EngineeringJune 29, 20265 min read

A filler phrase is a promise. Most voice agents break it.

'Let me check that for you' means work is happening. When a voice agent says it reflexively, before every turn, callers learn within three exchanges that the agent's words don't mean anything. The rules we ship for when an agent is allowed to speak a filler, and when silence is the honest answer.

VVorel EngineeringEngineeringLast updated July 5, 2026

Call any voice agent demo in 2026 and count how many turns begin with 'Great question!' or 'Let me look into that for you.' On most of them the answer is: all of the turns, including the ones where the agent is about to say 'we close at 6 PM,' a fact it did not need to look up, from a lookup it did not perform.

This is latency masking, and everyone in the industry knows it. The model takes one to three seconds to think, dead air feels broken on a phone call, so vendors paper over the gap with a canned acknowledgment fired the instant the caller stops talking. As an engineering trick it works: perceived latency drops, callers stop saying 'hello? are you there?' As a conversation design, it fails in a way that is harder to see on a dashboard and impossible to miss on a call.

A filler is a speech act

When a human agent says 'let me check that for you,' they are not making noise. They are reporting a fact: I am now going to the system to look something up. The sentence carries information. The caller relaxes because they know where they are in the interaction: request received, work in progress, answer coming.

When a voice agent says the same sentence before every single turn, including turns where nothing is being checked, the sentence stops carrying information. Callers are not stupid. By the third exchange they have learned that 'let me check that' means nothing, which means they can no longer tell when the agent actually is checking something. You have spent your one reliable signal for 'work in progress' on turns that had no work in them, and now the turns that do have work in them feel exactly as arbitrary as the ones that don't.

A filler phrase spent on a turn with no work in it devalues every filler on the turns that have work.

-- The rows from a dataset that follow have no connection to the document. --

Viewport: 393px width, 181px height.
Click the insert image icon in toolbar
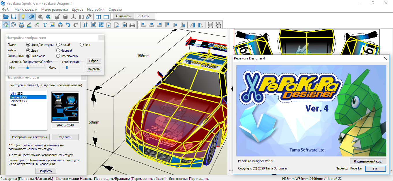[x=52, y=25]
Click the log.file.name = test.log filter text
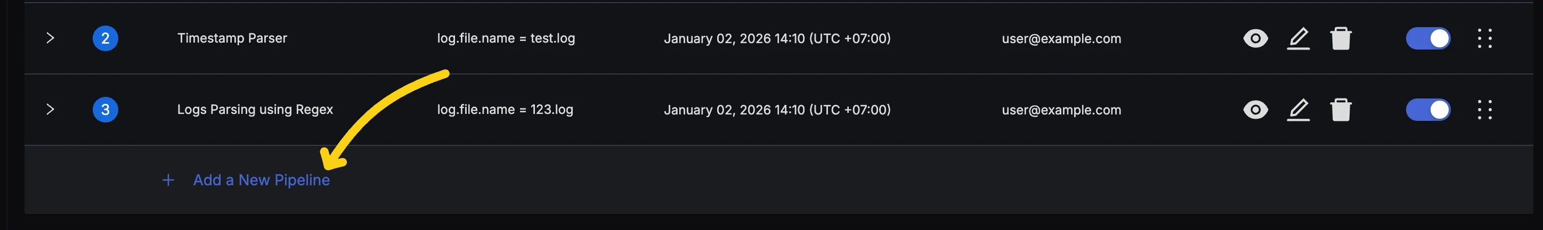 pyautogui.click(x=506, y=38)
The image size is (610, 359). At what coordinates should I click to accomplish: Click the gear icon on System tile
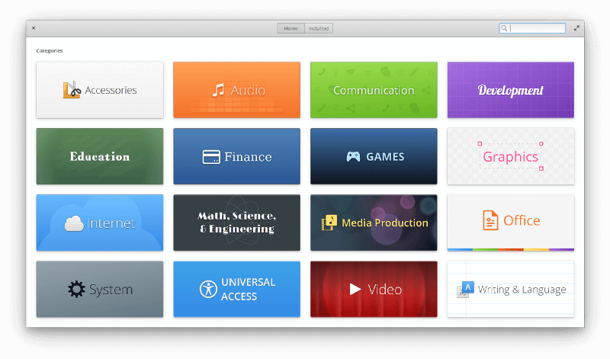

Callers learn the words are noise within three exchanges.

There is a second-order cost too. Reflexive fillers make the agent sound like an agent. The 'Absolutely, I'd be happy to help with that!' opener is now so strongly associated with AI phone systems that it functions as a disclosure. Some callers hang up at that point. The ones who stay have recalibrated their expectations downward, and every subsequent stumble confirms the read.

The rules we ship

We rebuilt our filler behavior around one principle: the agent may only claim to be doing work when work is actually happening. In practice that decomposes into five rules.

One: a filler fires only when a tool call is in flight. The pipeline knows, at the moment the model commits to a lookup, that the caller is about to experience a pause. That is the moment a filler is honest, and it is the only moment. A turn that answers from context gets no filler; the answer itself arrives fast enough to be its own acknowledgment.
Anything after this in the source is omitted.